Yellow Jacket Control: Yellow Jacket Removal for Your Yard

August 5, 2021

Yellow jacket

Yellow jacket wasps can be heaven-sent for gardeners looking to get rid of harmful pests. In most cases, yellow jacket wasps can coexist with us. But, in certain situations, they can become annoying and, sometimes, dangerous pests, if you are not careful and to those that are allergic to their sting.

Our yellow jacket wasp guide covers the benefits of this mighty wasp and shows you how you can control their population in the event that they start to become a nuisance. Ready to have a fun summer without the risk of a wasp sting? Let us get started.

What Are Yellow Jackets?

Yellow jacket refers to a predatory social wasp in North America of the genera Vespula and Dolichovespula. The North American yellow jacket (Vespula alascensis), eastern yellow jacket (Vespula maculifrons), Western yellow jacket (Vespula atropilosa), and prairie yellow jacket (Vespula atropilosa) are native to North America.

Most yellow jackets are ground-nesters meaning they can be found in holes in the ground, under porches or steps, in cracks inside walls, at the base of trees, and the list goes on. In some cases, the queen can use a void in the wall of a building as a nesting space. They can also be found in bushes or low-hanging branches on trees.

Yellow jacket colonies can contain about 1,000 workers by fall. All of them are sterile females. However, in the late summer, males can start to appear. When they become adults, they can mate with females, which will become the queens next year. Fertilized females hibernate in the winter while the workers and males die off in the colder months.

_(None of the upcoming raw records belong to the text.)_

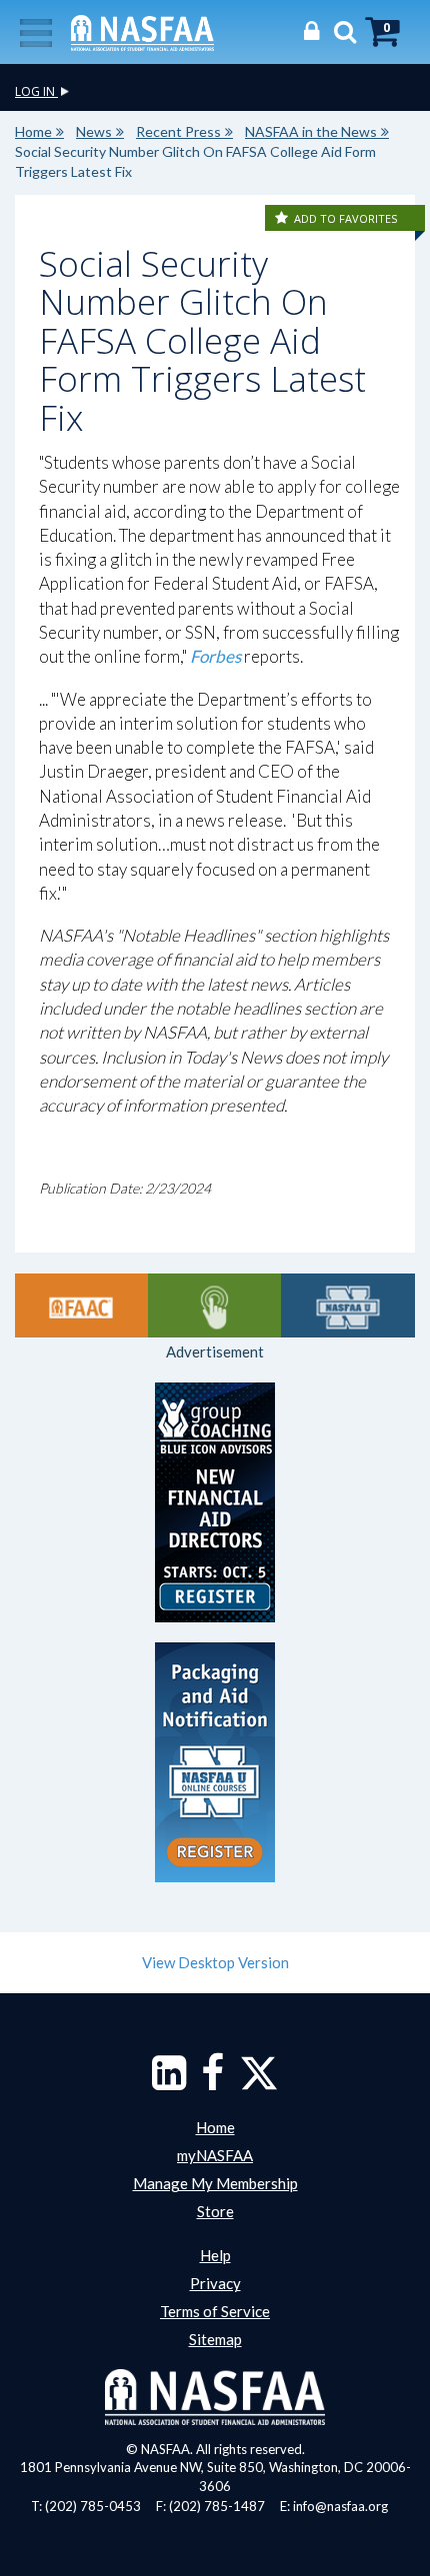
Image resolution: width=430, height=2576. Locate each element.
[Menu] (36, 31)
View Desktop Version (215, 1962)
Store (215, 2211)
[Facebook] (212, 2082)
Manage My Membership (215, 2183)
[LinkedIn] (169, 2082)
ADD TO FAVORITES (345, 218)
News (94, 131)
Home (33, 131)
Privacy (215, 2283)
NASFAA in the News (311, 131)
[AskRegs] (214, 1305)
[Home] (142, 31)
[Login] (306, 30)
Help (215, 2255)
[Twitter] (259, 2082)
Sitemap (215, 2339)
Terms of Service (215, 2311)
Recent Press (178, 131)
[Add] (283, 218)
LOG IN (36, 91)
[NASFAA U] (347, 1305)
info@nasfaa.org (340, 2506)
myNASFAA (215, 2155)
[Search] (340, 30)
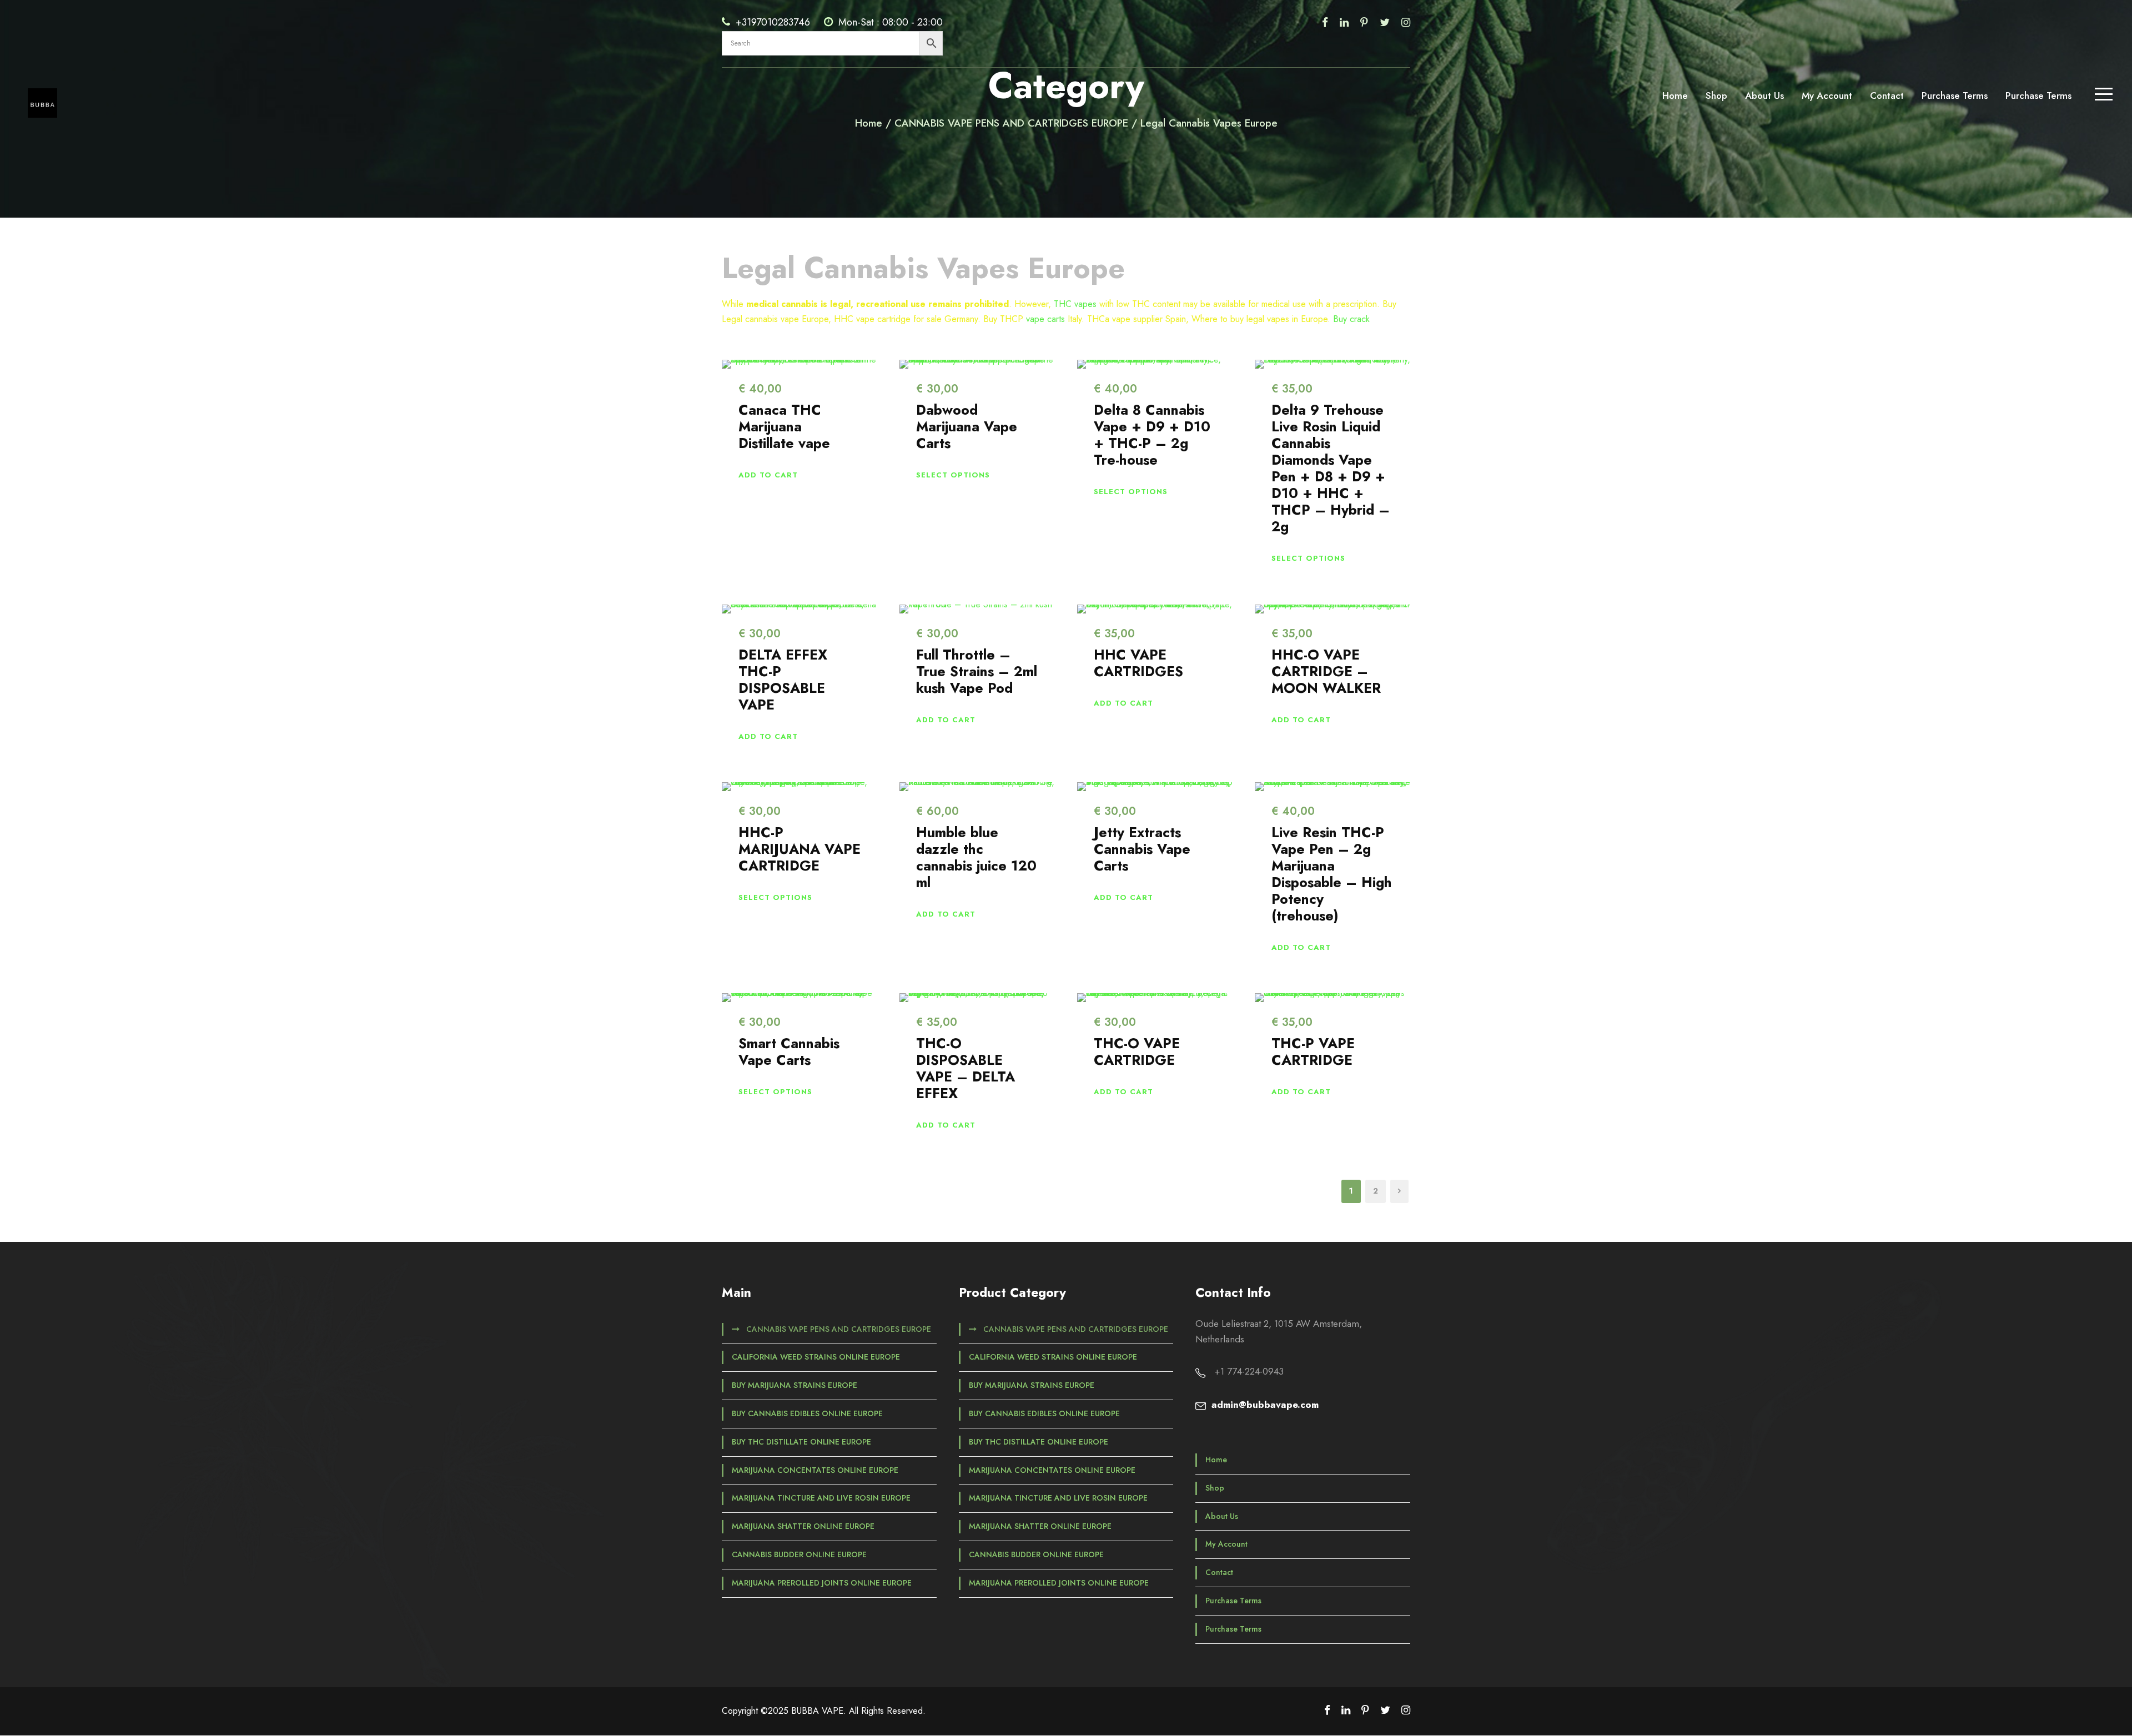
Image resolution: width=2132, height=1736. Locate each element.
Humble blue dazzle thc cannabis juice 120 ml (976, 857)
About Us (1764, 95)
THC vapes (1075, 304)
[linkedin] (1344, 22)
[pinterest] (1364, 22)
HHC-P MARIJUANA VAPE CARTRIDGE (799, 848)
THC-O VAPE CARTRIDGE (1137, 1051)
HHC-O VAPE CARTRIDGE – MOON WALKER (1326, 671)
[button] (768, 475)
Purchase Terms (1955, 95)
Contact (1887, 95)
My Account (1827, 95)
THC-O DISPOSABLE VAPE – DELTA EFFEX (965, 1068)
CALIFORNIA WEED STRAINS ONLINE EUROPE (816, 1356)
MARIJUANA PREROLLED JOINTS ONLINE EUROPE (822, 1582)
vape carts (1045, 319)
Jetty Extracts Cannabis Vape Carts (1142, 848)
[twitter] (1385, 22)
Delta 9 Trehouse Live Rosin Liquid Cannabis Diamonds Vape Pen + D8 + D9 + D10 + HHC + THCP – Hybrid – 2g (1330, 468)
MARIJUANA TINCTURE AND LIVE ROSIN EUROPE (821, 1497)
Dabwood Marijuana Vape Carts (966, 426)
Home (1675, 95)
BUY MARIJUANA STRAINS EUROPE (794, 1385)
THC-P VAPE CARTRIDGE (1313, 1051)
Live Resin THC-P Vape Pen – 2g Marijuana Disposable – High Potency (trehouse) (1331, 873)
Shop (1716, 95)
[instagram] (1405, 22)
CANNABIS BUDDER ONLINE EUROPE (799, 1554)
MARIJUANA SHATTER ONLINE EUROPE (803, 1526)
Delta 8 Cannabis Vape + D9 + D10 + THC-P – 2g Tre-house (1152, 435)
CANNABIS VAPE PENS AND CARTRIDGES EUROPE (838, 1329)
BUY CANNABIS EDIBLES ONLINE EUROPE (807, 1413)
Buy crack (1351, 319)
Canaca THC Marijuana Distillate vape (784, 426)
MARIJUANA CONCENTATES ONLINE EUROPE (815, 1470)
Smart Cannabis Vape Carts (788, 1051)
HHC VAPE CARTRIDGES (1138, 663)
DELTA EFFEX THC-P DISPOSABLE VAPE (782, 679)
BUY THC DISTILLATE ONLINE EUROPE (801, 1441)
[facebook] (1325, 22)
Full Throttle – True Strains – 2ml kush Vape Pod (976, 671)
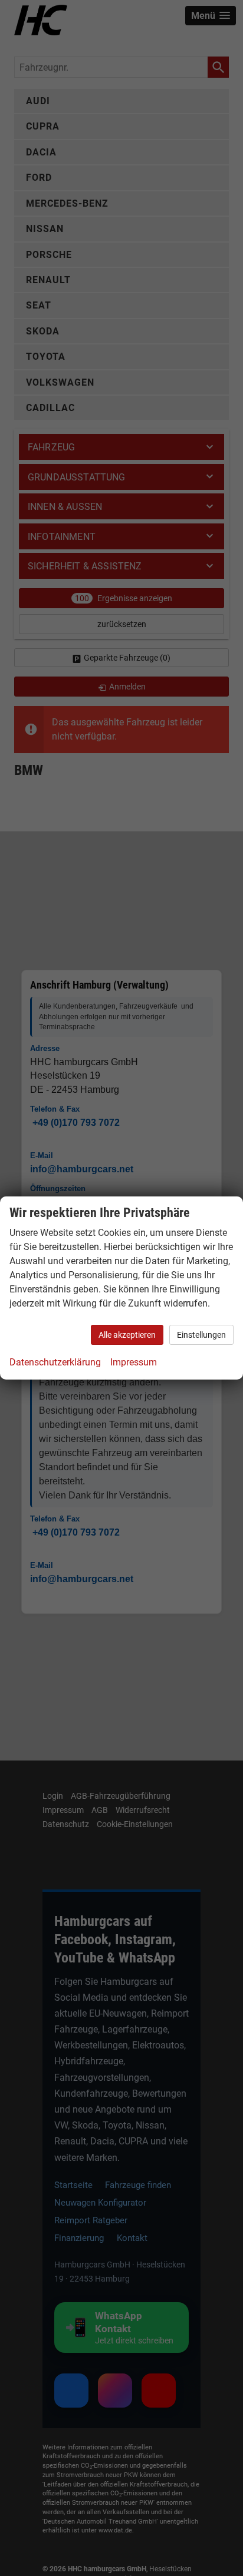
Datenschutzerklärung (55, 1362)
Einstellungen (201, 1335)
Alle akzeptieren (127, 1335)
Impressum (133, 1362)
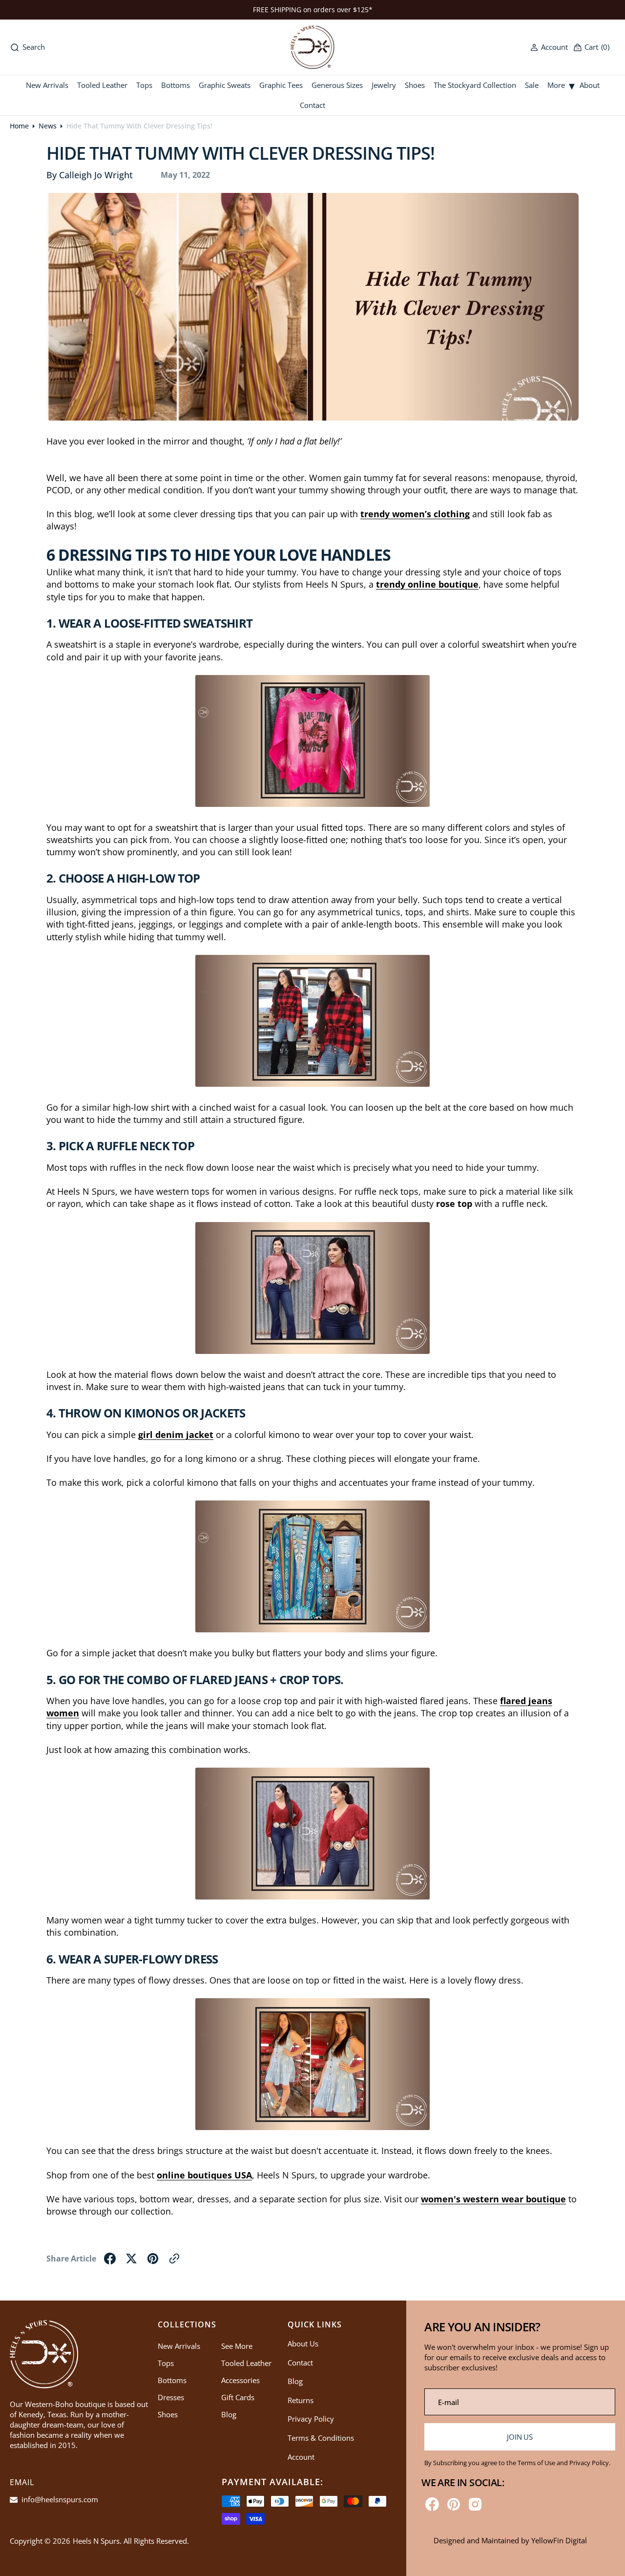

They are very beneficial insects that can help munch down on grubs and beetles and pollinate flowers. During the larval stage of its life cycle, larvae need protein, which is why they can be helpful for handling garden pests such as cabbage worms, aphids, flies, and beetle grubs.

After the queen stops laying eggs in the fall and the young are being raised, the wasps can become a nuisance. As the bug population and nectar sources die down in late summer and early fall, they can turn to other food sources such as your backyard barbecue spread. Starvation can make them aggressive since they have more difficulty finding food.

Yellow Jackets in Structures

German yellow jackets, not as common in North America, originated in Europe and can be found in the northeastern and Midwestern U.S. These yellow jackets nest in structures such as crawl spaces, attics, wall voids, and other cracks and crevices in a building. They can make their nests from wood fibers and saliva and can use the nest from the year before.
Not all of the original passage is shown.